Figure 4: Heatmap results for the activity, orientation and no-hallucination of LLMs.
The paper explores the impact of the number of statements and reasoning hops on LLM performance. The results suggest that LLMs perform better with fewer input statements, and their performance tends to decline as the number of tokens increases. Additionally, performance decreases with an increasing number of reasoning hops, particularly affecting the rigor of LLM reasoning.





Figure 5: The LLM performances with different numbers of statements.










Figure 6: The performances of ChatGPT with different tokens on various datasets.
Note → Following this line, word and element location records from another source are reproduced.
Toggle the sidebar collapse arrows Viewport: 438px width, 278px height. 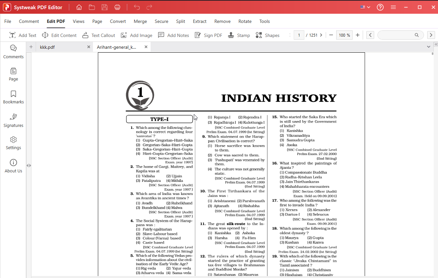pos(29,165)
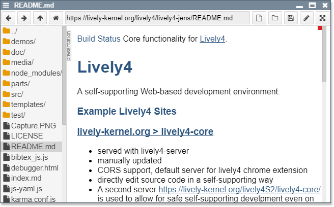The image size is (334, 207).
Task: Click the back arrow navigation button
Action: point(9,18)
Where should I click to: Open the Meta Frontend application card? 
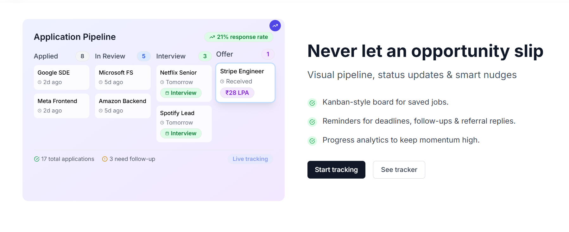click(x=61, y=106)
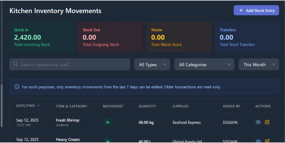285x143 pixels.
Task: Click the search magnifier icon
Action: 16,64
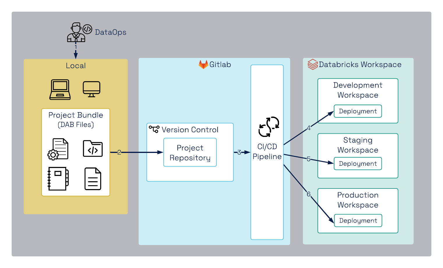Click the plain document icon in Project Bundle
The height and width of the screenshot is (268, 443).
(x=93, y=179)
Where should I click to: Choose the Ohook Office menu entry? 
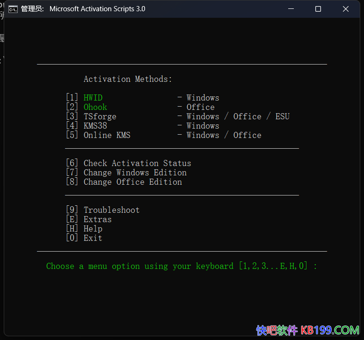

Figure 7: The performances of ChatGPT under different number of hops. Comparison of Deductive, Inductive and Abductive reasoning settings.
Neutral-Content Logical Reasoning
The authors evaluate the performance of LLMs on the new dataset NeuLR, which comprises content-neutral samples across deductive, inductive, and abductive reasoning types. Few-shot prompting and chain-of-thought prompting can boost the performance of LLMs in most cases, with chain-of-thought prompting helping most to the model accuracy. On NeuLR, LLMs generally perform better on inductive reasoning compared to deductive and abductive reasoning, which contrasts with the findings on classical datasets.



Figure 8: Visualization of LLM capability under four reasoning settings.
Conclusion
The paper concludes that LLMs exhibit specific limitations in logical reasoning, with relative strength in deductive reasoning but evident struggles in inductive settings. Furthermore, current evaluation benchmarks, which primarily depend on objective metrics, are not sufficient to comprehensively evaluate LLMs. The authors propose an evaluation scheme based on six dimensions: Correct, Rigorous, Self-aware, Active, Oriented, and No hallucination.
Future Directions
The paper identifies six future directions for logical reasoning tasks: strengthening inductive reasoning, enhancing the perception of capability boundaries, strengthening rigorous reasoning for real-world scenarios, minimizing hallucinations, improving multi-hop reasoning, and increasing explainability.